(Work request):
The lines to copy are those in the listing below that contain the word "will".

(Extracted material):
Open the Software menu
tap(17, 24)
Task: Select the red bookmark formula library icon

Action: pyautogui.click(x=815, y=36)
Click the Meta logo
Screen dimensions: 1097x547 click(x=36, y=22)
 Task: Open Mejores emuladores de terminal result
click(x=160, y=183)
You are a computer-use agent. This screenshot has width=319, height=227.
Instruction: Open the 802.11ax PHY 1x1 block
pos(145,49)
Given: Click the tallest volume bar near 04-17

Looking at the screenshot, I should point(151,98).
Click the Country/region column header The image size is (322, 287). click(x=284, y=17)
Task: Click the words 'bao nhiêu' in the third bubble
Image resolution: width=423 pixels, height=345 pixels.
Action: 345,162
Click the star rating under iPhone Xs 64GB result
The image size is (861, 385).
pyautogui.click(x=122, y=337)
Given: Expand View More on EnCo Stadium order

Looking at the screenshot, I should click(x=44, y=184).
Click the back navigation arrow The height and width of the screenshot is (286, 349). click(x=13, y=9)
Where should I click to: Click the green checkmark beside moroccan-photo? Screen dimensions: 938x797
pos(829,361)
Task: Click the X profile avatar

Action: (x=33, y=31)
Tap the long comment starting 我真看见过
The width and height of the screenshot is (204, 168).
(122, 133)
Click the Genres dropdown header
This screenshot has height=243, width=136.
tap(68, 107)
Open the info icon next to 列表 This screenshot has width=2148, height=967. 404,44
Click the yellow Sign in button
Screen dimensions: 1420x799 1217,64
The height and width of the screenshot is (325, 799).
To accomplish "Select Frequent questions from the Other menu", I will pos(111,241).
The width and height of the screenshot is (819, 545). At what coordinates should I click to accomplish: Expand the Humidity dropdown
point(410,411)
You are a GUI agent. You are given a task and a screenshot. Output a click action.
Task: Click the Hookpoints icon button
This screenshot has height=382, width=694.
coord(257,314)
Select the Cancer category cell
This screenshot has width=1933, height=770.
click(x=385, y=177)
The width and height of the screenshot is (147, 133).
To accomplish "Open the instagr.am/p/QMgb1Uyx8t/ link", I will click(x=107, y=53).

(Task answer):
To accomplish "Select Frequent questions from the Other menu", I will pos(111,241).
To accomplish "Open the instagr.am/p/QMgb1Uyx8t/ link", I will click(x=107, y=53).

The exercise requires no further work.